Security groups created in E-MapReduce can be used during the creation of clusters.
Only the port 22 is accessible in the cluster created by E-MapReduce. We recommend that you divide ECS instances by function, and put them into different user security groups. For example, the security group of E-MapReduce is E-MapReduce security group, while the security group that you have created is User security group. Each security group is provided with unique access control as required.
If it is necessary to link with the cluster that has been created, follow these steps.
Add E-MapReduce cluster to the existing security group
- Log on to theAlibaba Cloud E-MapReduce console.
- At the top of the page, click Cluster Management.
- Click View Details.
- In the Network tab, find Security Group ID and click the ID link.
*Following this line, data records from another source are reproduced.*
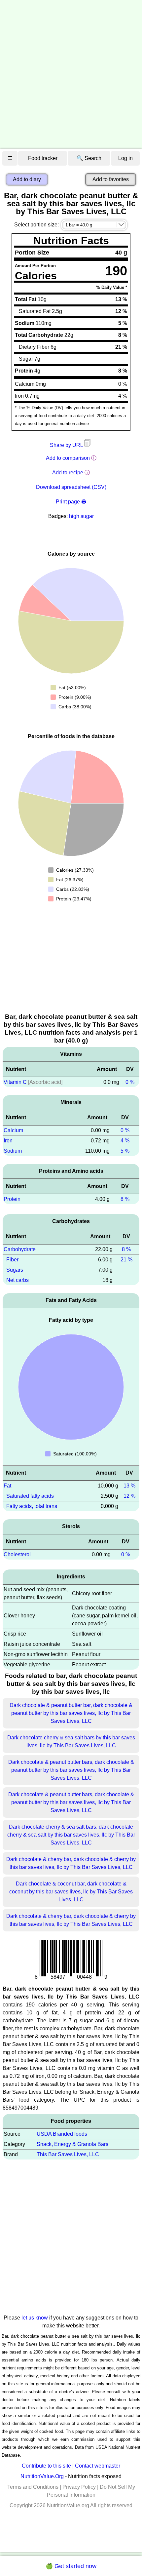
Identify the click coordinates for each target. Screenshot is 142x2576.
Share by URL (67, 445)
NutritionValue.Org (42, 2476)
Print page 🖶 (71, 501)
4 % (125, 1140)
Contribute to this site (46, 2466)
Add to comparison (68, 458)
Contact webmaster (97, 2466)
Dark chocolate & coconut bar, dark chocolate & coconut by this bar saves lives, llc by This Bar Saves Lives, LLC (71, 1891)
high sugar (81, 516)
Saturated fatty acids (30, 1496)
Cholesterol (17, 1554)
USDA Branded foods (62, 2134)
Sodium (13, 1151)
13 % (129, 1485)
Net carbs (17, 1280)
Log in (125, 158)
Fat (7, 1485)
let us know (34, 2317)
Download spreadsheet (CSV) (71, 487)
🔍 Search (89, 158)
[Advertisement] (71, 74)
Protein (12, 1199)
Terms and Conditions (32, 2487)
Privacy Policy (79, 2487)
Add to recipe (67, 472)
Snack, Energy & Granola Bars (72, 2144)
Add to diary (27, 179)
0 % (129, 1082)
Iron (8, 1140)
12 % (129, 1496)
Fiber (12, 1259)
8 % (125, 1199)
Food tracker (42, 158)
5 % (125, 1151)
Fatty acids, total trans (31, 1506)
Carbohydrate (20, 1249)
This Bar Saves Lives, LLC (68, 2154)
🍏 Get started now (71, 2566)
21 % (126, 1259)
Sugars (14, 1270)
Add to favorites (110, 179)
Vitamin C (15, 1082)
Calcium (13, 1130)
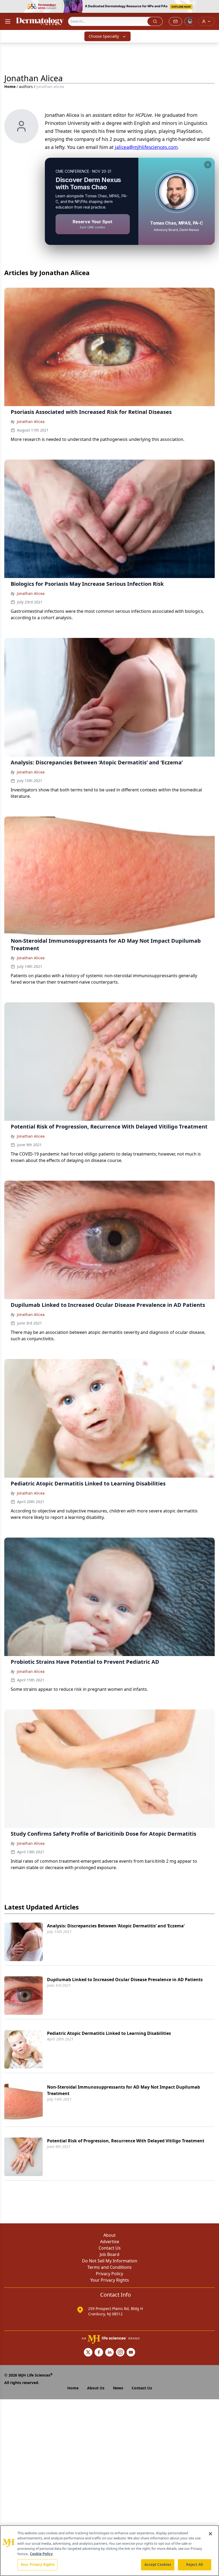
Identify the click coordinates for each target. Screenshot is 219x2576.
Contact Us (110, 2248)
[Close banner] (212, 7)
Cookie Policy (41, 2553)
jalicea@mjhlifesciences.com (146, 147)
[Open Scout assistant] (190, 21)
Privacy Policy (109, 2274)
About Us (95, 2387)
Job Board (109, 2254)
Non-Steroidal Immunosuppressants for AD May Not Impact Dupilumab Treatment (123, 2090)
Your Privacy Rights (109, 2280)
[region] (109, 2550)
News (118, 2387)
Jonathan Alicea (31, 421)
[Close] (210, 2534)
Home (9, 86)
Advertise (109, 2241)
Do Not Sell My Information (109, 2261)
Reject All (194, 2564)
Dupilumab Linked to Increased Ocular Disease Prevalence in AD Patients (125, 1979)
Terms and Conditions (109, 2267)
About (109, 2235)
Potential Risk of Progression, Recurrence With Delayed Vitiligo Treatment (125, 2141)
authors (26, 86)
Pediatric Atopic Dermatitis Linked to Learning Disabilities (109, 2033)
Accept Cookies (157, 2564)
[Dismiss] (208, 164)
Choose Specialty (104, 36)
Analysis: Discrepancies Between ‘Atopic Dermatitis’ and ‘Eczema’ (116, 1926)
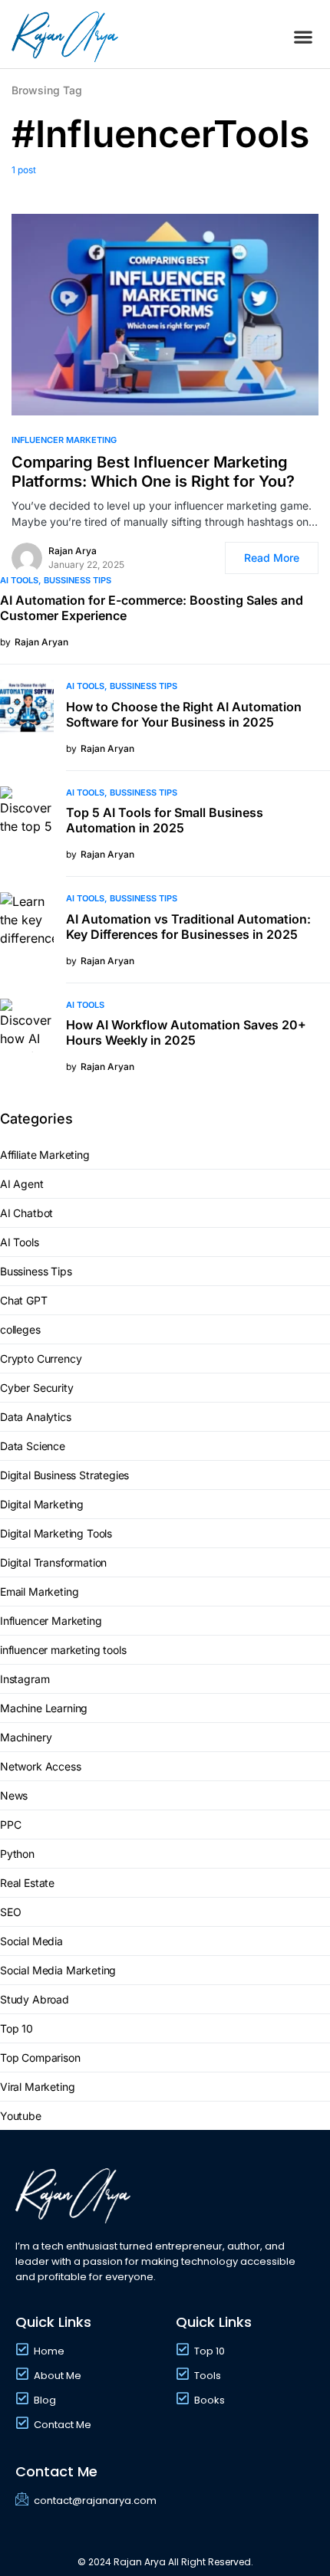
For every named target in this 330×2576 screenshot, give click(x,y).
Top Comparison (40, 2057)
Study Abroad (34, 1999)
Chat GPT (24, 1300)
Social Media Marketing (58, 1970)
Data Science (32, 1445)
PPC (10, 1824)
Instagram (24, 1678)
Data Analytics (35, 1416)
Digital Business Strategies (64, 1475)
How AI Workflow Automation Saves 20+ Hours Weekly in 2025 (186, 1032)
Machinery (25, 1737)
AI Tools (19, 580)
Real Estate (27, 1882)
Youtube (20, 2115)
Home (49, 2351)
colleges (20, 1329)
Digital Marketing (42, 1504)
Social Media (31, 1941)
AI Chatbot (26, 1212)
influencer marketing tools (63, 1649)
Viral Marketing (37, 2086)
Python (17, 1853)
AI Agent (22, 1183)
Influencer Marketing (64, 440)
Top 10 (16, 2028)
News (14, 1795)
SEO (10, 1911)
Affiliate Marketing (45, 1154)
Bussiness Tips (77, 580)
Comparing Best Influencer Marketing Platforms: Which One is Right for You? (153, 472)
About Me (57, 2375)
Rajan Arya (72, 550)
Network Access (40, 1766)
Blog (45, 2400)
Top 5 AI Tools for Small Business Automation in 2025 (164, 820)
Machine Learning (43, 1708)
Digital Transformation (53, 1562)
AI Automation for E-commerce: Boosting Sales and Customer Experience (151, 607)
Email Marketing (39, 1591)
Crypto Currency (40, 1358)
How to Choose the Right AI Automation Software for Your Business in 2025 (184, 714)
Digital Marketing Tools (56, 1533)
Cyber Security (37, 1387)
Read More (271, 557)
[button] (303, 37)
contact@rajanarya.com (95, 2500)
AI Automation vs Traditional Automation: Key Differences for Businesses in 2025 (188, 926)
- In the left-side menu, click Instances in Security Group to view security group names of all ECS instances.
- Log on to the Alibaba Cloud ECS console, and in the left-side navigation panel, click Security Group to find the security group entry in the list as viewed in the preceding step.
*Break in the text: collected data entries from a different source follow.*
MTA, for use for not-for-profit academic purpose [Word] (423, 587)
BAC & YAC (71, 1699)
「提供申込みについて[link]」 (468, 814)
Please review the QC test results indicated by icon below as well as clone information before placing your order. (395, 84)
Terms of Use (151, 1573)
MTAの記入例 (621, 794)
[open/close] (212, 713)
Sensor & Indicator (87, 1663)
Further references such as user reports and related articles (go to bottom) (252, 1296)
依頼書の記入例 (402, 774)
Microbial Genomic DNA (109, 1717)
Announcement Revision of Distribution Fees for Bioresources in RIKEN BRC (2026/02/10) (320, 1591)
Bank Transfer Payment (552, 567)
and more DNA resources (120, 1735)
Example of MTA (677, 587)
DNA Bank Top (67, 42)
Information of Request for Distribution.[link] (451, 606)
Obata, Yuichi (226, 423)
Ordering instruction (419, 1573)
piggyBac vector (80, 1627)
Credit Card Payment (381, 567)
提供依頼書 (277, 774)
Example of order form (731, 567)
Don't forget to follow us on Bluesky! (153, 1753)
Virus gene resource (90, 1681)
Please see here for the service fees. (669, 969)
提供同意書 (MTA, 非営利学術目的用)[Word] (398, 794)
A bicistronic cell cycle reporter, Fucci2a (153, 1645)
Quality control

- Click Manage Instances in a security group, and see ECS instances names starting with emr-xxx. These are the corresponding ECS instances in an E-MapReduce cluster.
- Select all these instances, click Move to security group, and then select a security group to move an E-MapReduce cluster to an existing group.
Add the existing cluster into E-MapReduce security group
Find the security group where the existing cluster is located. Repeat the preceding operations, and move to the E-MapReduce security group. Select scattered machines in the ECS console directly and move the clusters to E-MapReduce security group in batch.
Security group rules
The security group rules are subject to the OR relationship when an ECS instance is in several different security groups. For example, only port 22 of the E-MapReduce security group is accessible, while all ports of the User security group are accessible. After the cluster of E-MapReduce is added into the User security group, all ports of the machine in E-MapReduce are open.